The data:
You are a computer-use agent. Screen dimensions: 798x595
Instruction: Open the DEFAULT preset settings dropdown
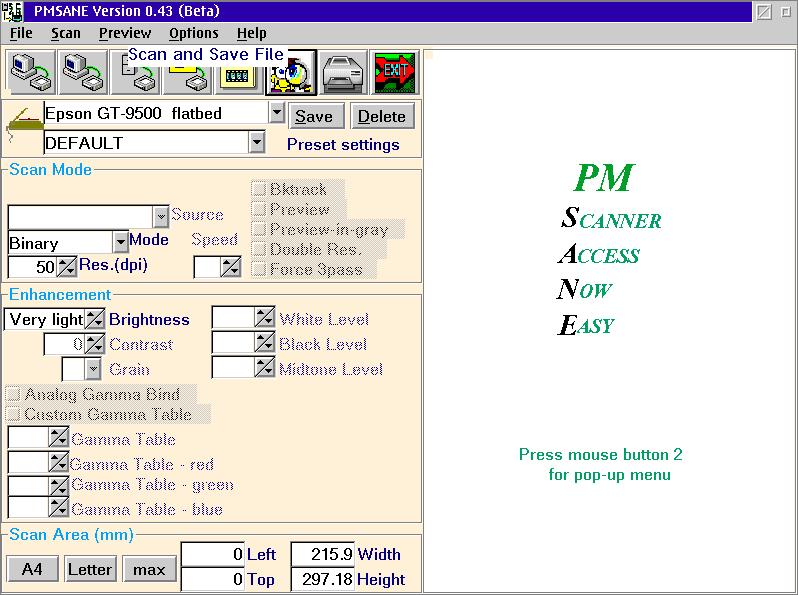pos(257,143)
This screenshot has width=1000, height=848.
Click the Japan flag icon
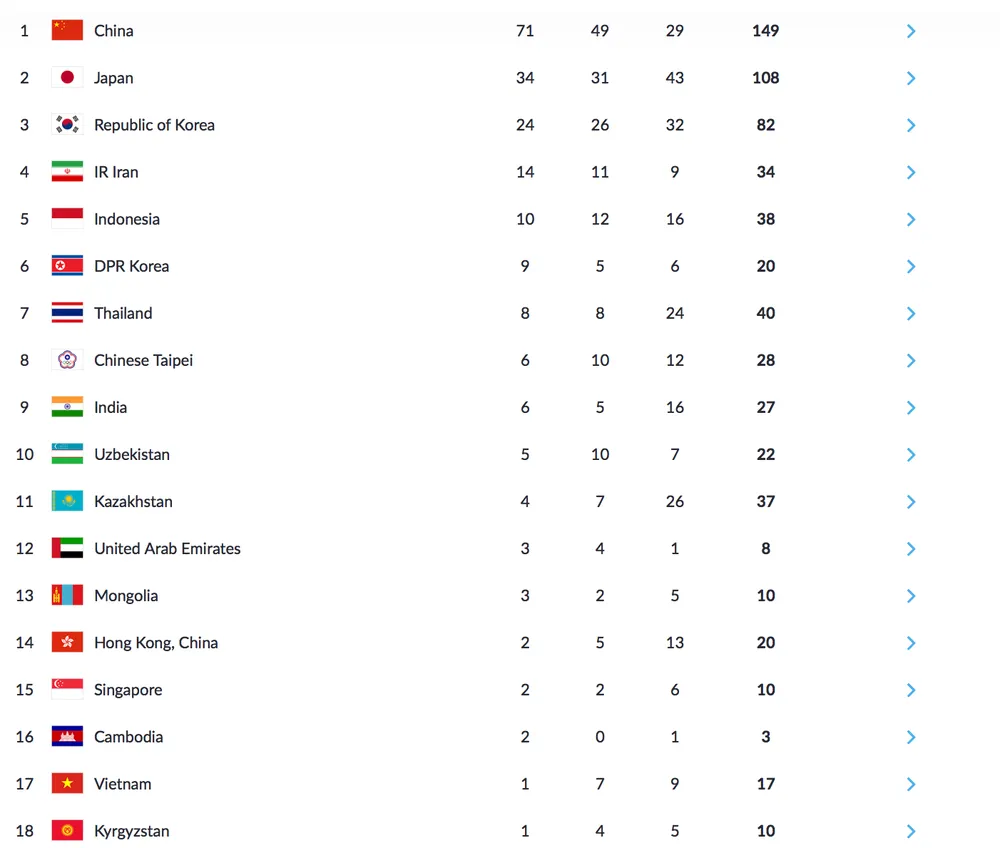(x=67, y=78)
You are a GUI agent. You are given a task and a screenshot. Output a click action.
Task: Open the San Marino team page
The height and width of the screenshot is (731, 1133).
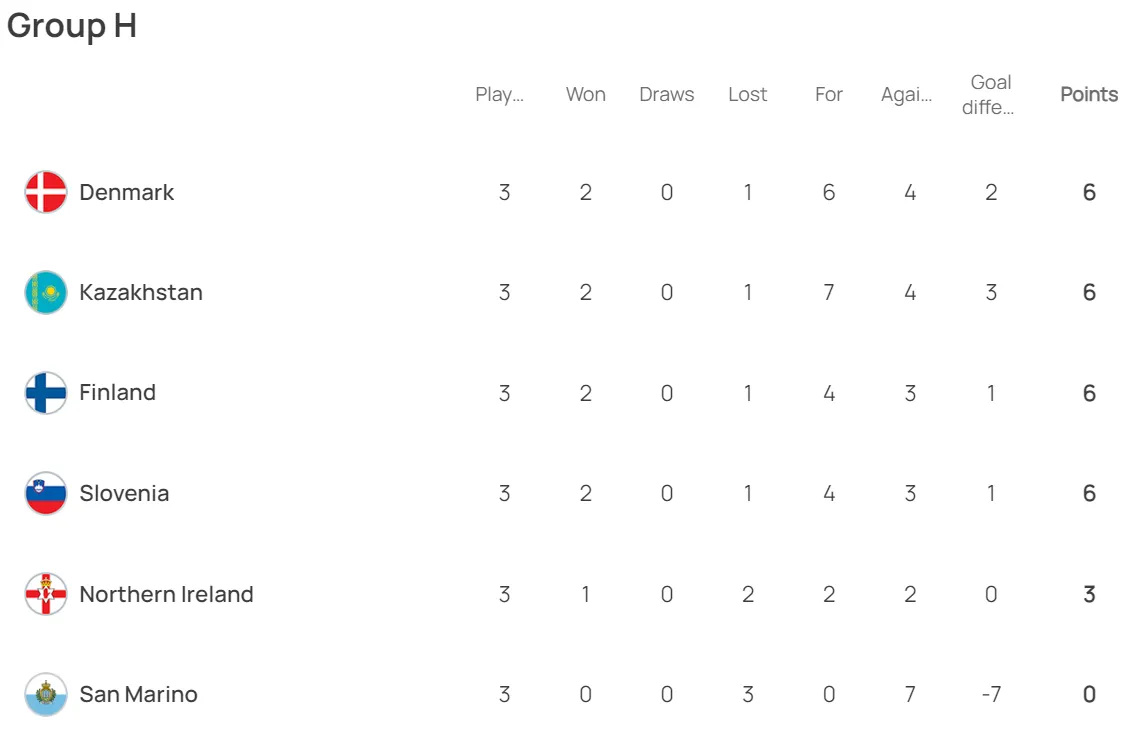tap(139, 694)
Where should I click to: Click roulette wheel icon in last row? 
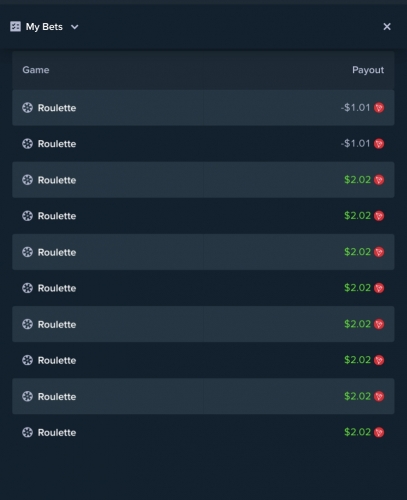pos(27,432)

Required work: Retype the listing above exactly, please. Pictures do not belong in the copy.

The answer:
You are a computer-use agent. Screen dimensions: 798x595
Instruction: Open the DEFAULT preset settings dropdown
pos(257,143)
This screenshot has width=1000, height=848.
Click the Japan flag icon
(x=67, y=78)
You are a GUI agent. You are given a task and a screenshot. Output a click action.
Task: Open the San Marino team page
The height and width of the screenshot is (731, 1133).
tap(139, 694)
Where should I click to: Click roulette wheel icon in last row? 
pos(27,432)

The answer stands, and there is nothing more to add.